A statement and proof of the Pettis measurability theorem in this form is given in these notes. Then, for any finite measure $\mu$ on $(E,\mathcal{E})$, any $f\colon E\to X$ which is norm-bounded and strongly measurable is also Bochner integrable, so the Bochner integral $y=\int f\,d\mu$ is well-defined and satisfies $x^*(y)=\int x^*(f)\,d\mu$ for all $x^*\in X^*$. Constructing the Bochner integral is straightforward. For a simple $f(t)=\sum_{k=1}^n1_{t\in E_k}x_k$ the Bochner integral is $\int f\,d\mu=\sum_{k=1}^n\mu(E_k)x_k$. For a strongly measurable and norm-bounded $f$, we choose a sequence of simple functions $f_n$ converging pointwise to $f$. If $f$ is bounded in norm by $K$ then we can assume that $f_n$ are norm-bounded by $K+1$ (replace $f_n(t)$ by $1_{\{\lVert f_n(t)\rVert\le K+1\}}f_n(t)$). Then it can be seen that $\int f_n\,d\mu$ is Cauchy in $X$, and we set $\int f\,d\mu$ to be its limit.

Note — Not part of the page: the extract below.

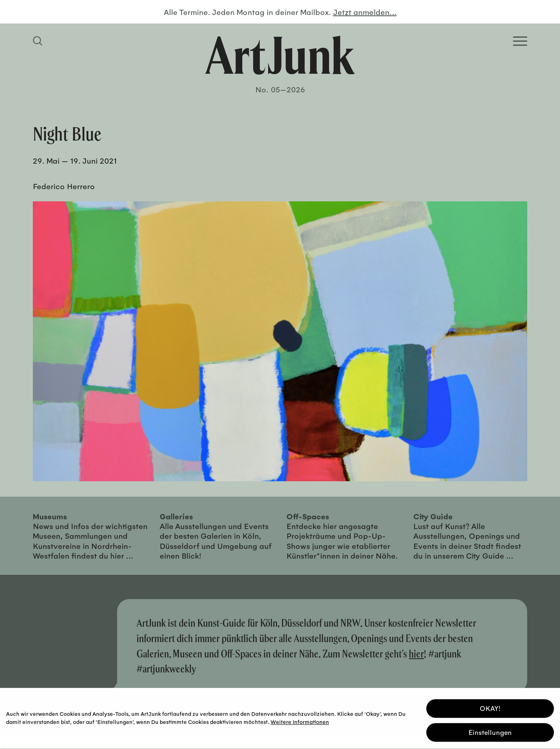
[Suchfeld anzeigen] (39, 41)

To prove the lemma then, applying the Pettis integrability theorem, it is enough to show that if $f\colon[a,b]\to X$ is weakly right-continuous then it is separably valued and weakly measurable with respect to the Borel sigma-algebra on $[0,1]$.

Measurability of $t\mapsto x^*(f(t))$ follows from the fact that it is right-continuous and that right-continuous real-valued functions are Borel measurabile. To show that it is separably valued, let $S$ be the union of $\{b\}$ and the rational numbers in $[a,b]$. Let $Y_0$ be the subspace spanned by $\{f(t)\colon t\in S\}$, and $Y$ be the norm-closure of $Y_0$ in $X$. Then, $Y$ is separable. Also, as $Y_0$ is a subspace (in particular, it is convex), $Y$ is also the weak closure of $Y_0$. Now, for any $t\in[a,b]$ there exists $t_n\in S$ with $t_n\downarrow t$ and, by weak right-continuity, we have $f(t_n)\to f(t)$ weakly, so $f(t)\in Y$. Hence, the image of $f$ is contained in $Y$, and $f$ is separably valued.

Update: A proof of the result is also given in these notes, and uses the Bochner integral in essentially the same way as in my answer. The paper On semigroups of operators in locally convex spaces relaxes the conditions further. We only need to assume that $X$ is a metrizable locally convex space and, then, if $T_t$ is strongly measurable over $t > 0$ (or, by Pettis' theorem, almost separably valued and weakly measurable) then it is strongly continuous over $t > 0$.